Guide
Tax Deductions Every Freelancer Should Know
By Sachin Kakrate · Updated June 14, 2026

Deductions are how freelancers legally lower their tax bill: every dollar of legitimate business expense reduces the income you're taxed on. Many new freelancers overpay simply because they don't track what they're entitled to claim. Here are the common ones.
The rule of thumb
A business expense is generally deductible if it's ordinary and necessary for your work. The key habit isn't memorizing rules — it's keeping records: save receipts, separate business and personal spending (a dedicated business account helps), and log expenses as you go.
Common freelance deductions
- Home office. If you use part of your home regularly and exclusively for work, you can deduct a portion of rent/mortgage, utilities, and insurance — or use the simplified square-footage method.

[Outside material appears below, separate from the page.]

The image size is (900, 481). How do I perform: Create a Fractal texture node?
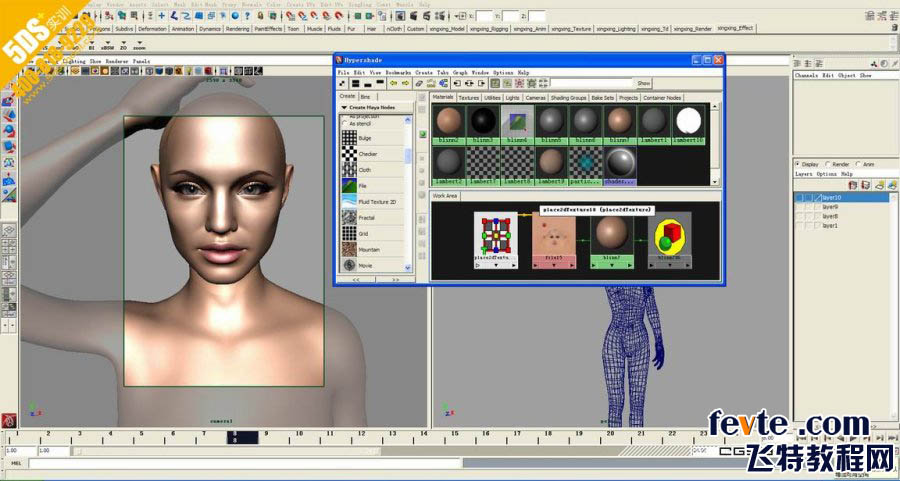pos(348,216)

- Equipment and supplies. Computer, monitor, phone, desk, and the tools of your trade.
- Software and subscriptions. Design tools, accounting apps, hosting, professional memberships.
- Self-employed health insurance. Premiums for you and your family are often deductible above the line — see health insurance for freelancers.
- Retirement contributions. SEP-IRA or Solo 401(k) contributions reduce taxable income — see SEP-IRA vs Solo 401(k).
- Half of self-employment tax. You deduct half of what you pay; details in self-employment tax explained.
- Phone and internet (the business-use portion).
- Professional services — your accountant, lawyer, and business banking fees.
- Education that maintains or improves your current skills.
- Business travel and mileage for client work.
- Marketing — your website, ads, and portfolio costs.
Don't overlook the QBI deduction
On top of expenses, most freelancers can take the 20% qualified business income deduction, which lowers taxable income further. It's separate from your expense deductions — see the QBI guide.
Track it, don't reconstruct it
The freelancers who claim the most aren't the most aggressive — they're the most organized. Logging expenses through the year (rather than guessing in April) means you capture everything and can back it up. A simple spreadsheet or accounting app works; pair it with quarterly tax planning so deductions feed straight into your estimates.
Know the line
Deductions must be real business expenses — don't claim personal costs. When something is mixed (a phone, a car, a home), deduct only the business-use share. If you're unsure, a tax professional will usually save you more than they cost.
Deductions are one of the biggest financial advantages of self-employment. Track them well and you keep more of what you earn — legitimately.
This is general information, not tax advice. Deduction rules and limits change and depend on your situation — confirm with a qualified tax professional or the IRS.